Courts of the Morning

Courts of the Morning (1929) may not be Buchan’s most successful thriller, but it’s possibly his most ambitious. In various ways.

First of all, it’s got scale. Its action ranges across Olifa, a vast South American republic with an intensely imagined landscape of impassable mountains, forests populated by cannibal wolves, and the Pais de Venenos, the poisoned country that produces nothing but vile and potent drugs.

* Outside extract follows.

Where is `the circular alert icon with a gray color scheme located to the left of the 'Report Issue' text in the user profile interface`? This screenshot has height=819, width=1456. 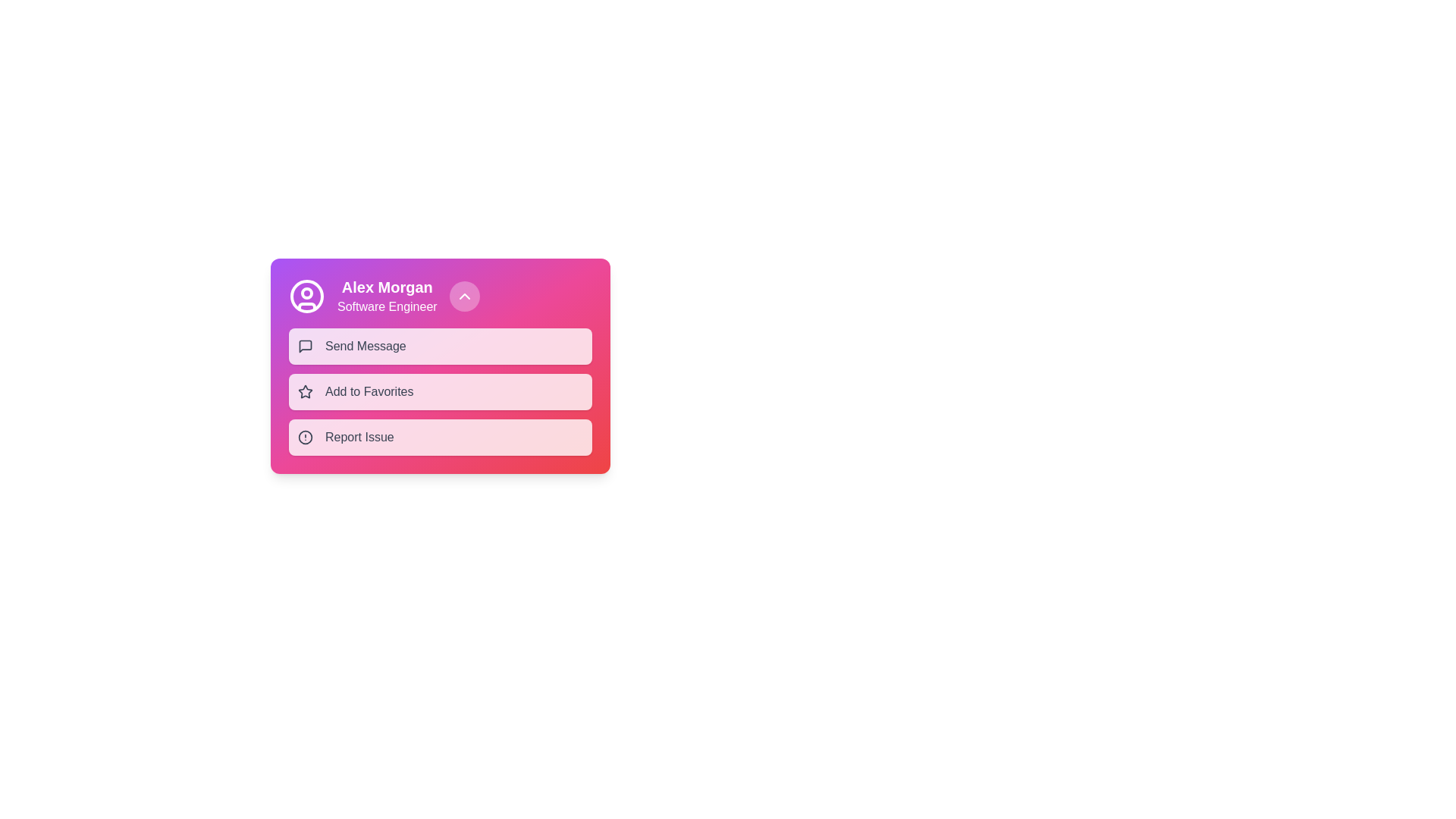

Second, its theme is war, and it propounds and tests a whole theory of warfare. A subtext is the question that had been niggling ever since the Great War – could there be any other way to fight? The Olifan army is up-to-date, and “has learned all the lessons of our little scraps in France and Flanders” but still fights like an army. Its “patient and very cautious” leader, General Lossberg, has “an orderly mind”, and reminds one of certain Generals of 1914-18. Sandy Arbuthnot, on the other hand, is enigmatic and a shape-shifter ( and he is always described as having a “girlish” figure, whilst the heroines are always “boyish” – hmmm.). His precise intentions, as in the Hannay books, are almost always hidden from both the reader and the other characters. Arbuthnot wants to find a different way of fighting, avoiding wasteful head-on conflicts, using a small mobile force in guerrilla raids and a method based on the principle of ju-jitsu, using the enemy’s strength against itself. Inspired maybe by the Boers’ tactics against the British?

Most importantly, though, it’s an ambitious novel about the possibility of salvation. Ever since Greenmantle, Buchan had made a point of taking a person of some type that he disapproved of – pacifist, communist, disillusioned war-poet, and showing that they were capable of more than the stereotype would suggest (though usually without being converted – he respects them enough to let they stay true to their principles.) In this book, he sets up a villain, Castor, who has  qualities that reflect most of what Buchan thinks is wrong with the post-war world:

Megalomania in politics, megalomania in business, megalomania in art – there are many kinds. You have the man who wants to be a dictator in his own country, you have the man who wants to… control the finance of half the world, you have the man who wants to break down the historic rules of art and be a law unto himself. The motive is the same in every case – rootlessness, an unbalanced consciousness of ability, and an overweening pride. They want to rule the world, but they do not see that by their methods they must first deprive the world of its soul…

Yet gradually, as this long novel goes on, Castor changes – by becoming part of a community, by feeling affection for a woman, by rising to assume the qualities of a role he has been assigned.

I’m not sure that it quite comes off, (and contemporary critics were tough on this aspect of the novel) but it’s a measure of Buchan’s ambition that he attempts it. I don’t think other thriller writers of the time would have even thought of it.